=== Begin Enclosure ===

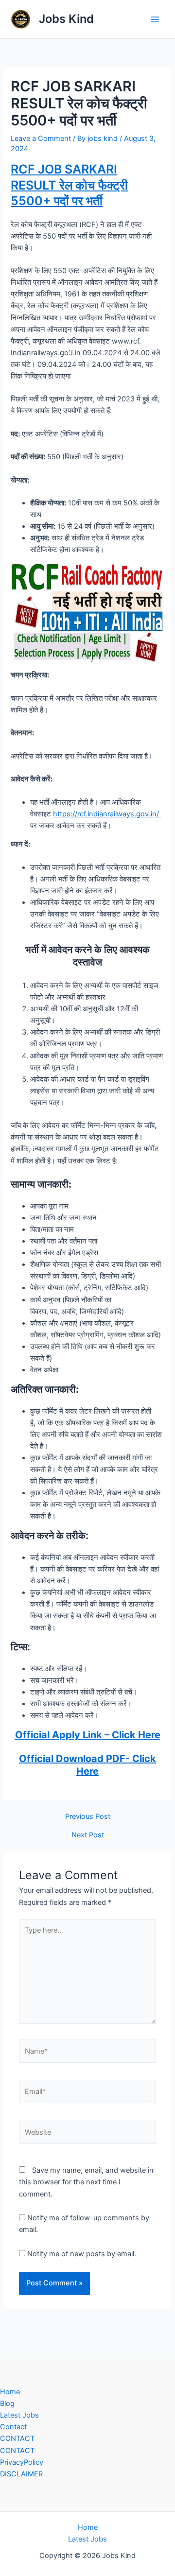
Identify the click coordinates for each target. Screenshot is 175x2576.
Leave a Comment (41, 138)
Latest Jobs (19, 2415)
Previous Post (87, 1816)
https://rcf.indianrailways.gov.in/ (107, 814)
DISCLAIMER (21, 2474)
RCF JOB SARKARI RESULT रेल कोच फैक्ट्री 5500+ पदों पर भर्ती (69, 185)
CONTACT (17, 2438)
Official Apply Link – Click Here (87, 1735)
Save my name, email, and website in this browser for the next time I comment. (86, 2182)
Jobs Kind (66, 19)
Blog (7, 2403)
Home (10, 2391)
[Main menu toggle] (155, 19)
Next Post (87, 1835)
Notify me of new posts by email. (81, 2253)
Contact (13, 2426)
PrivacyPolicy (21, 2462)
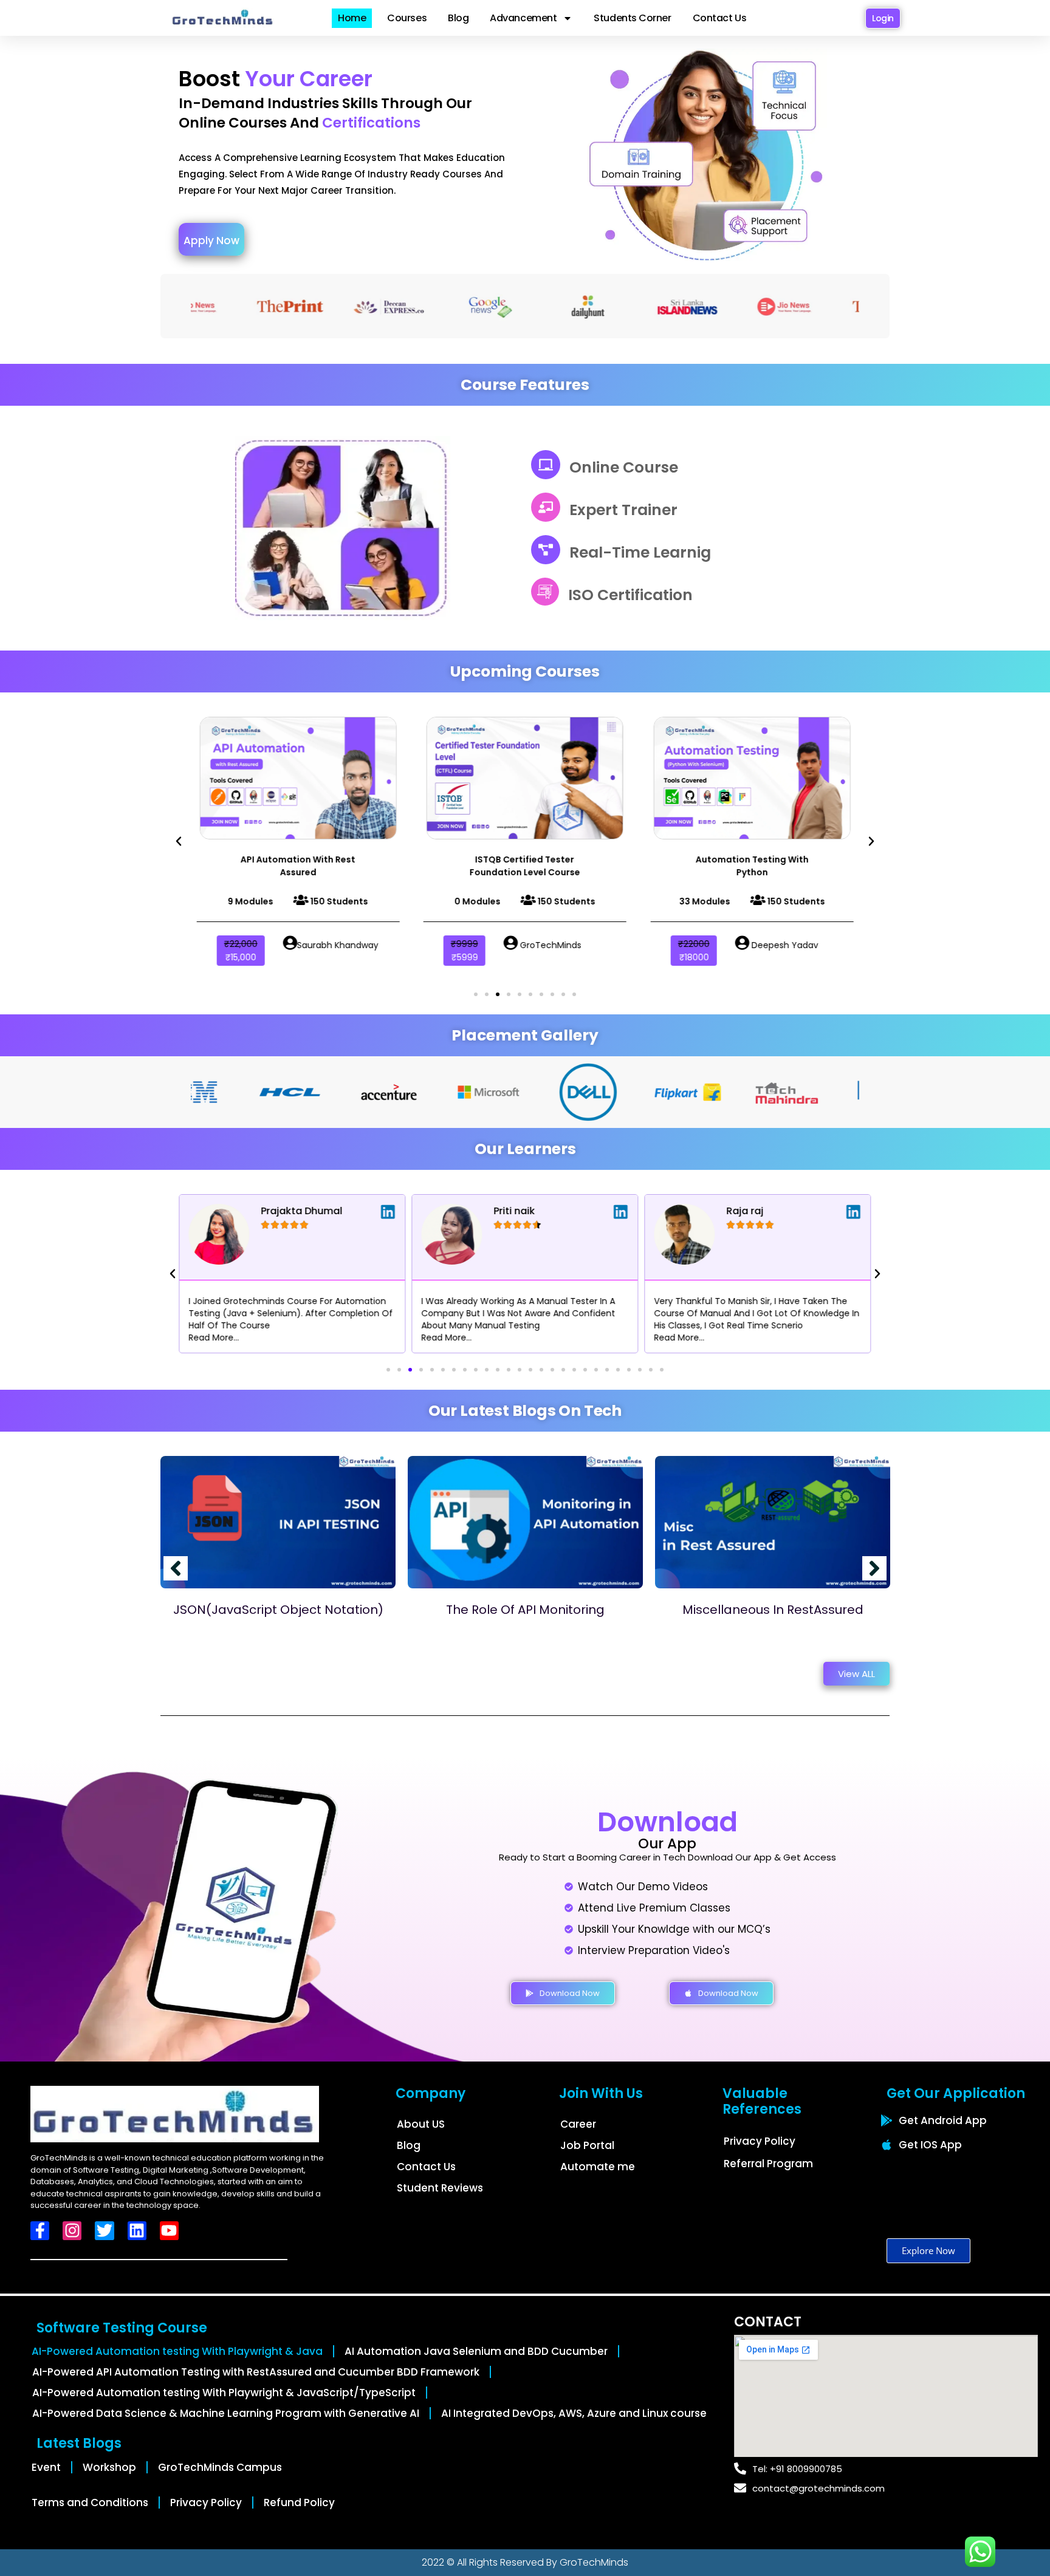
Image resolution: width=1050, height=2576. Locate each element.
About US (421, 2124)
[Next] (874, 1568)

=== End Enclosure ===

Activity>
From the line that contains "RCF JOB SARKARI" to the final line of the entries, reproduce every line exactly, both ends included. Leave out all pictures.

Finished task>
RCF JOB SARKARI RESULT रेल कोच फैक्ट्री 5500+ पदों पर भर्ती (69, 185)
CONTACT (17, 2438)
Official Apply Link – Click Here (87, 1735)
Save my name, email, and website in this browser for the next time I comment. (86, 2182)
Jobs Kind (66, 19)
Blog (7, 2403)
Home (10, 2391)
[Main menu toggle] (155, 19)
Next Post (87, 1835)
Notify me of new posts by email. (81, 2253)
Contact (13, 2426)
PrivacyPolicy (21, 2462)
Image resolution: width=1050, height=2576. Locate each element.
About US (421, 2124)
[Next] (874, 1568)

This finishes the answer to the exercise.